A blog advocating autism through my own personal experiences and insights.

The Value of Femininity

I again haven’t posted anything for a while. I will admit that I’ve been reading up and thinking about certain things. And I thought it would be worthwhile to make a post about it. In particular, I’ve been thinking about how the opposite sex perceives and interacts with the world and the role that gender norms play in our lives. Two thought provoking books I’ve read up on the subject are Self-Made Man by Norah Vincent and Whipping Girl by Julia Serano. Norah Vincent is a woman who disguised herself as a man for a year and interacted in several places as a man. In her book, she describes this adventure and uses it to contrast a man’s life with a woman’s life in this world. Her underlying message is that even in a “man’s world”, the male gender is far from free and is constrained even with the advantage of “male privilege”.

I found her observations to be pretty insightful. She goes through her adventure, for example, by hanging out with guy friends in recreational activities, getting a job and working as a man, and dating women as a man. None of the people she interacts with ever suspect she’s really a woman (she disguises herself so well) and even when she admits to being a woman with a few of these people some of them don’t believe her at first and she has to take off some of her disguise to prove it.

For example, she goes bowling with some guys who welcome her as one of their own and she describes her relations with them to be much less intimate than when she interacts as a woman with her usual female friends. For instance, their greetings are pretty mundane, consisting of only simple handshakes and “hellos”. One of the guys brought his kid son along for what was supposed to be “father-son time”, but it was really supposed to a mens’ night out and the guys tease him when, for example, he rambles on too much about facts he learned in school. Norah rightly interprets this behavior as letting him learn things the hard way by “toughening him up”. She does, however, see some good in interacting with the guys. She occasionally will have a couple of seconds of intimacy with one of the guys when, for example, she scores at bowling and she shares a smile with one of the guys and actually sees this as greater than any bonding she has had with any of her female friends.

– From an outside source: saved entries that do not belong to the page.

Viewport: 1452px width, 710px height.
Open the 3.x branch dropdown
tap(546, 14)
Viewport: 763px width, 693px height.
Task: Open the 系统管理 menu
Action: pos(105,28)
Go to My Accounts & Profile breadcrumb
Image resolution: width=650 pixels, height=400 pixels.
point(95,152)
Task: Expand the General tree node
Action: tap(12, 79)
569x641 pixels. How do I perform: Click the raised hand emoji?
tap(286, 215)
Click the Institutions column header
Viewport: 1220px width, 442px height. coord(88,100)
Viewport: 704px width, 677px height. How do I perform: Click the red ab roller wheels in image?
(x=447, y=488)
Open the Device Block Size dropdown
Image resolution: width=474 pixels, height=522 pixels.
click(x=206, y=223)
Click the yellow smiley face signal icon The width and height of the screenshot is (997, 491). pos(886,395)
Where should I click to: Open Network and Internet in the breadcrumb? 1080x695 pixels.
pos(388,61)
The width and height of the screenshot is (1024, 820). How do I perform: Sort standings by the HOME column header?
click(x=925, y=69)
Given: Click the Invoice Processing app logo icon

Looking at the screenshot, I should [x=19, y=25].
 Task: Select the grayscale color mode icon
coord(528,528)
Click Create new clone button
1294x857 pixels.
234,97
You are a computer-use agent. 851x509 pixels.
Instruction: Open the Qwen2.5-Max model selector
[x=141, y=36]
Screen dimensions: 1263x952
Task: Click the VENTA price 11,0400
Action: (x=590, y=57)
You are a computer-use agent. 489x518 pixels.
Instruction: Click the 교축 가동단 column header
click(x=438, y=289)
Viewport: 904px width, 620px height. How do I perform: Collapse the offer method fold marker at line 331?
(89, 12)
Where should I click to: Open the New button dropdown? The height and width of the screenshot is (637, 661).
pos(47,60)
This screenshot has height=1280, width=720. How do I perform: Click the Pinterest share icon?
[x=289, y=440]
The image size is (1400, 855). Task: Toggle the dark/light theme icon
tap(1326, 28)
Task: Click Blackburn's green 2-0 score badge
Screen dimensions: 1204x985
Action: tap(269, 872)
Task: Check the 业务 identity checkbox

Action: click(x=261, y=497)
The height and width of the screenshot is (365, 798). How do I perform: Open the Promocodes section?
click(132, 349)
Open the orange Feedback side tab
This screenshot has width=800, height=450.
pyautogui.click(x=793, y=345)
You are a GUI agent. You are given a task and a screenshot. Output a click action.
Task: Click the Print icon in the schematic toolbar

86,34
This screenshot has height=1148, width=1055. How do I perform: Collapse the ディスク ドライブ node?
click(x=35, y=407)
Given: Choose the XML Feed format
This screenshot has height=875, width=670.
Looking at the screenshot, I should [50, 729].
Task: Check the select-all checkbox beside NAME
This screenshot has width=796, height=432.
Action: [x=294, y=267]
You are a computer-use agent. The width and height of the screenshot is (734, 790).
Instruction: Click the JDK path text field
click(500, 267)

Reading about Norah’s adventure kind of reminded me of my own feminine desires and what I desire in pursuing my own friendships through the difficulties of having autism and how much intimacy is important to me in friendships. I can certainly relate to her experiences. Two years ago, for example, I developed a yearning to cuddle, not just with a romantic partner when one came along, but also among platonic friendships, as described in this post: My Developing Social Desires. It is a kind of intimacy that women often share as friends, but platonic cuddling involving a man is often stigmatized by society.

The other book Whipping Girl is by Julia Serano who is a transsexual woman. She tells of her experience in recognizing her desire to be female and in transitioning to female as an adult. She tells of the stigma that society holds against transsexuals, which is due to the general attitude that males and females are opposite sexes stigmatizing the idea of any kind of gender variance. She also argues that trans* misogyny contributes further prejudice in particular to transsexual women since they are seen as wanting to demote themselves from a superior gender, i.e. male, to the lesser gender that is female.

One key theme in her book is the value of femininity and feminine expression. She tells how it’s important to incorporate such things into the promotion of feminism. The problem is that a lot of feminists want to behave like men, i.e. to be masculine especially in expression, while casting aside their natural femininity because they believe it’s frivolous. The real way to promote femininity is to value feminine expression. Only in this way will femininity become masculinity’s equal.

Her writing style is also very engaging. I love, for example, how she goes on a rant of how men tend to distance themselves from feminine items, such as barrettes, as if such items are dangerous to any man who comes within the vicinity of one. She even promotes men wearing one in their hair even to work.

Overall, both books were pretty thought provoking and helped me reflect on my own life. Being socialized as a male has provided me with both advantages and disadvantages. And with the valuing and promotion of femininity, the disadvantages will disappear.